Por tanto, de alguna manera, el capitalismo ya se estaba incubando desde hace mucho tiempo. Resulta curioso observar como la ideología de la desigualdad ya estaba legitimada en Grecia, la cuna de la democracia occidental. Democracia política sí, con restricciones y sumo tiento con el fin de evitar conflictos demasiado agudos que pusieran en solfa el statu quo; democracia social y económica, ya veremos si viene al caso y en función de la toma de conciencia de las masas. Ese era el juego político que nos han legado los griegos.

El rastro de su huella no solo reside en la democracia formal, si cabe es aún de mayor calado en los prejuicios que han alcanzado nuestra era.

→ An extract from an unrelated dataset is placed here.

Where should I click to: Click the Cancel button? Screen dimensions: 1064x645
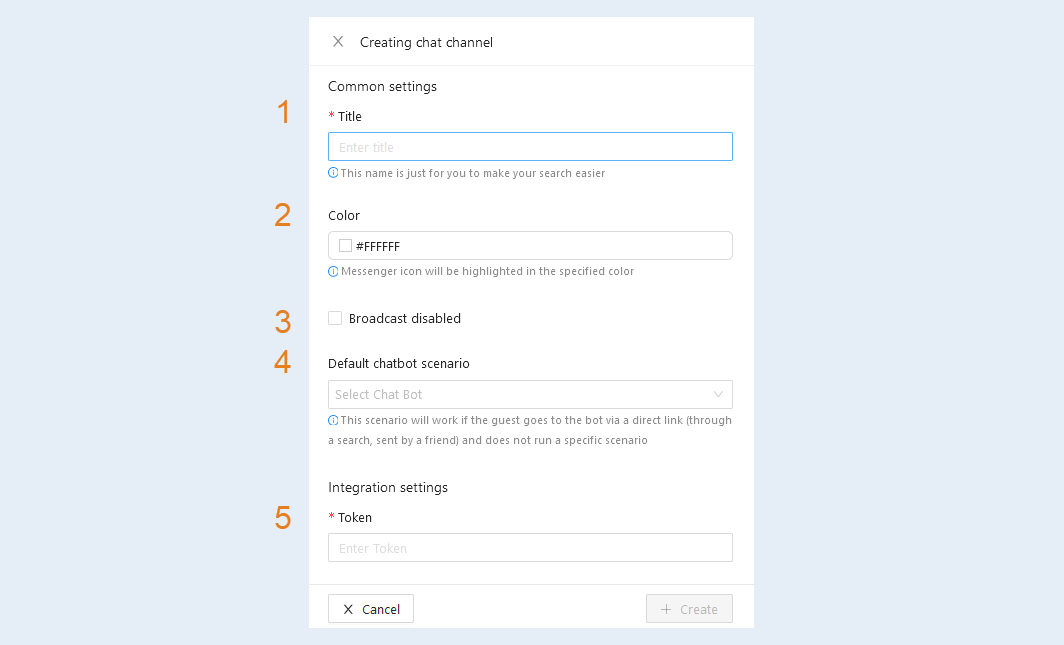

Nadie recuerda que en el origen estuvo la idea (propiedad privada, deuda naturalizada, no reparto equitativo de las tierras…) y después vino el saqueo legitimado por la norma (primero la costumbre y la ley para confirmar la tradición).

Las contrarreformas neoliberales de ahora mismo extraen sus respuestas ideológicas de los prejuicios descritos, derrumbando lo público en el nombre espurio de la libertad de elección para hacernos más cautivos del trabajo precario asalariado. Lo peor de todo es que el que más y el que menos siempre quiere ser propietario de algo, a tocateja si puede permitírselo o mediante el recurso de endeudarse hasta las cejas.

Así las contrarreformas neo y social-liberales quieren llevarnos al principio del capitalismo: con deudas insostenibles y empleos basura la sumisión política está asegurada. Romper este círculo vicioso requiere mucha energía social y una batalla ideológica a conciencia.

Como diría George Lakoff o sustituimos los marcos de referencia de la reacción y el conservadurismo o las elites seguirán siendo hegemónicas en el conflicto sociopolítico. Jugar con sus conceptos y sus tabúes es tanto como perder la guerra antes de librarla. La acción puntual necesita de ideas alternativas de amplio espectro: un nuevo mundo no se construye con las herramientas conceptuales del adversario.